Requests.
**1.** Translate this sentence from the wedding traditions text below into Spanish: "The groom puts a piece of iron in his pocket to ward off evil spirits throughout the day."
**2.** Write the next part of the text on wedding traditions around the world, starting after its final sentence.

# start of Document

Like many other Polynesian islands and cultures, Tongan weddings are strongly symbolic of the environment around them. As can be seen from the hand-made attire from Tiare ‘O Patitifa, women wear a colorful wrap that covers their bodies only from the torso to the knees, while the men’s wraps will cover everything from the waist down. The priest who marries them wears a feathered headdress to symbolize the divine right given to him by higher powers, and the couple go to sea in a canoe to symbolize the isolation of their love from the world around them.
At Greek weddings, ancient pagan traditions are combined with those of the Greek Orthodox church. Older tradition demands that the bride’s family places a lump of sugar in her glove to ensure a sweet life, and a gold coin to the inside of her shoe to bring good fortune. The groom puts a piece of iron in his pocket to ward off evil spirits throughout the day. A priest places crowns joined by a ribbon (called stefana) on the couple’s heads, representing their new unity.
Ukraine: Hutsul People
Near the border of Ukraine and Romania live the Hutsul people, who are most likely descended from the old Rus tribe and still practice many of their customs. At their weddings, they ride to church on horseback, and celebrate for two or three days in a large wedding tent. Their dresses are made by the delicate handwork of women in both families. Like certain other cultures, they strictly invite an odd number of people, believing odd numbers to be luckier because they can’t be divided!
Traditional Kazakh weddings involve the bride wearing a headdress called a “Saukele.” This tall, conical hat is trimmed with fur and is the most expensive article of any wedding ceremony. For wealthier women, the upper part of the hat is often decorated with semi-precious stone, blue velvet fabric, or gold thread. However, less prosperous women tend to make their “Saukele” from cheaper materials such as satin and will often use less precious beads made from glass to decorate the headgear.
Weddings in Oas are an important event in the Northwest part of Transylvania. The wedding is organized by the parents as well as the bride and groom-to-be and various different rituals are involved including the preparation of the dowry, the costumes, and choosing the godparents. The ‘fotă’ is the traditional wedding skirt that is generally made from cotton or wool and the maramă’ is the unique headwear that must be worn by the woman during the wedding procession. She is usually also adorned with a variety of colorful beads.
The Yakan are an ethnolinguistic group that mostly inhabit the island of Basilan in the Philippines. Traditional weddings usually consist of two ceremonies – an Islamic one, and an older, pre-Islamic ritual. The weddings are arranged by the parents and both the bride and groom wear face paint for the ceremony. However, non-Islamic families tend to follow a more traditional Catholic wedding style. This also includes a veil for the bride and a rope in an ‘8’ shape (representing infinity) which both bride and groom wear around their heads.
Russia has over 185 different ethnic groups, and many of these have their own separate wedding traditions. However, many Russian weddings last for at least two days and some go on for as long as a week. However, the most predominant form of wedding tradition around Russia is that of the Eastern Orthodox Church. These weddings look much like regular Western weddings do, except for the fact that the bride and groom wear a crown after saying their vows. This can last for up to a week!
In Turkmenistan, the traditional wedding ceremony sees the bride dressed up in a red dress made from homemade silk studded with silver or gilded pendants. Over the course of the day, the bride is expected to be quiet and not talk to her groom. She is also expected to wear a red cloth around her mouth as a symbol of her piety. The bride is not meant to make eye contact with people and should keep her eyes on the ground.

# end of Document
# start of Information provided

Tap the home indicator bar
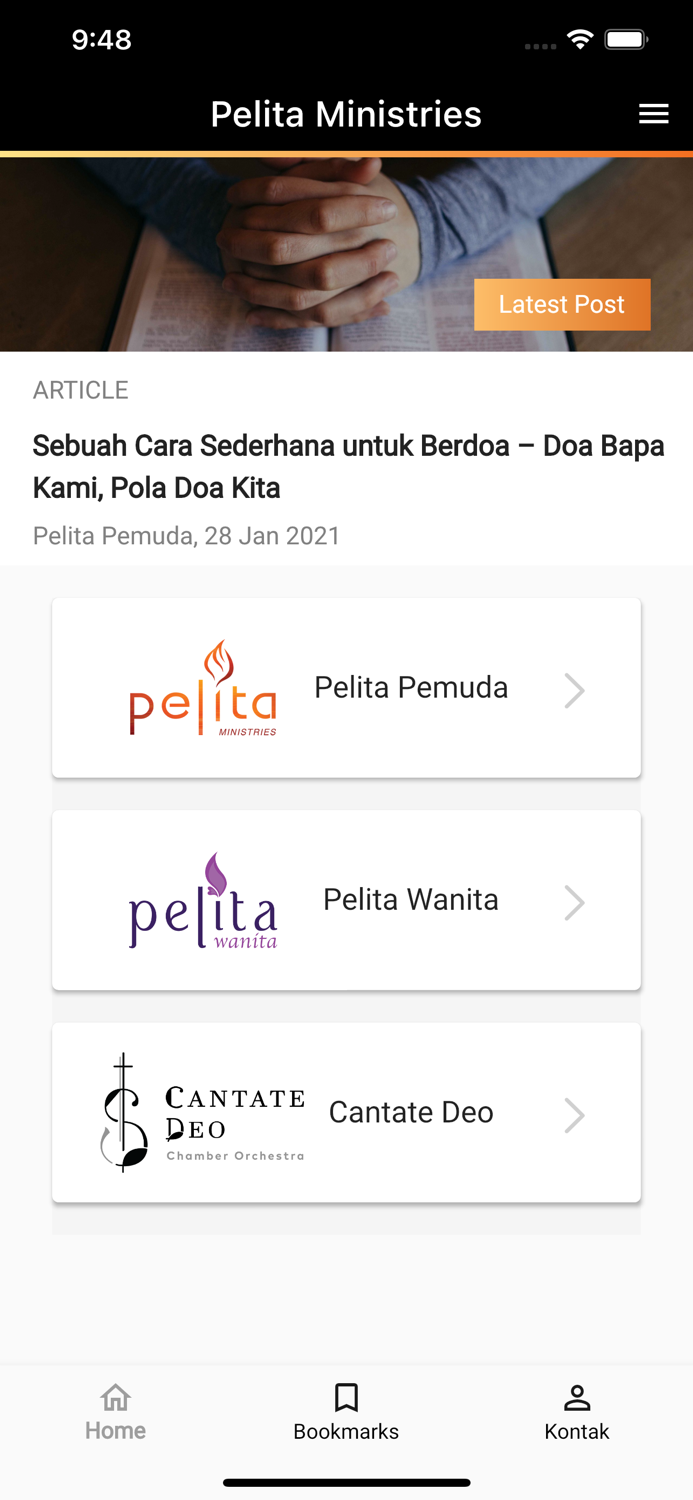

# end of Information provided

Task responses.
**1.** El novio se pone un trozo de hierro en el bolsillo para ahuyentar a los malos espíritus durante todo el día.

**2.**
In a Maasai wedding, the bride is required to wear a bold and colorful necklace made of beads and shells. On the night of the wedding, a party called the “kupamba” takes place. During this party, the bride is allowed to take off her veil and show her hairstyle and jewels. The woman’s head is also shaved before the wedding ceremony which is meant to symbolize her new life in the wedding. The woman is expected to arrive at the wedding with all of her personal belongings.
In Germany, traditional bridal headdresses vary from region to region. In the Black Forest valley, the headdress is large and decorated with hundreds of beads and glass balls, while in Buckenburg the emphasis is more on flowers than beads. However, the majority of traditional weddings are centered around the traditions that take place during and before the wedding. This includes a night for breaking porcelain as it’s thought to be a symbol of good luck. Brides also tend to wear very minimalist white dresses with short trains.
In a traditional Yemenite Jewish wedding, the bride wears traditional jewelry and an elaborate headdress decorated with flowers and jewels. These are believed to ward off evil. Gold threads are also woven into the fabric of her clothes and wedding celebrations traditionally last five to seven days. Traditionally speaking, a bride is also expected to decorate her hands with henna, much like Hindu brides. The bride is also generally confined to her parents home during the preparation for the wedding.
In the remote southwestern town of Ribnovo, the practice of “gelena” involves covering the bride’s face with paint and colorful sequins. In a private rite open only to female in-laws, her face is covered in thick, chalky white paint and decorated with colorful sequins. The girl and her husband-to-be will then lead a traditional horo dance on the central square, joined by most of the village’s youth. A long, red veil covers her hair, her head is framed with tinsel, her painted face veiled with silvery filaments.
In traditional Vietnamese weddings, brides wear extravagant dresses, translucent cloaks, and a headpiece called a khăn vấn. The clothes are heavily embroidered and beaded with symbols that have historically represented the emperor, such as phoenixes, dragons,and other imagery from nature. Early on in the ceremony, the bride wears no jewelry, and is bestowed with some later on. The family and friends of the groom go to his future bride’s home with an odd number of gifts, which represents luck for the marriage.
In the remote island culture of the Tonga, engagement takes a somewhat unusual first step: friendship. Before any official dating can happen, the groom-to-be has to convince his bride-to-be that she wants to accept his hand in friendship – called fai kaume. Once he’s convinced her, he then has to convince her parents he’s worthy of engagement by going to her house and asking their permission to see her every time – called faitohi. If everything is a go and they become engaged, there will be an important celebration before the wedding called a fakalelea.
Khakassia is a remote area in Russia, which shares many wedding and other traditions with Siberia. Because their weather is so hard, their clothes are designed to be as warm as they are beautiful. This is especially important since traditional weddings take place outside, specifically in the bride’s yard. Bride, groom, and their respective friends and families will all be bundled up with fur coats – though the bride’s will naturally be the most beautiful.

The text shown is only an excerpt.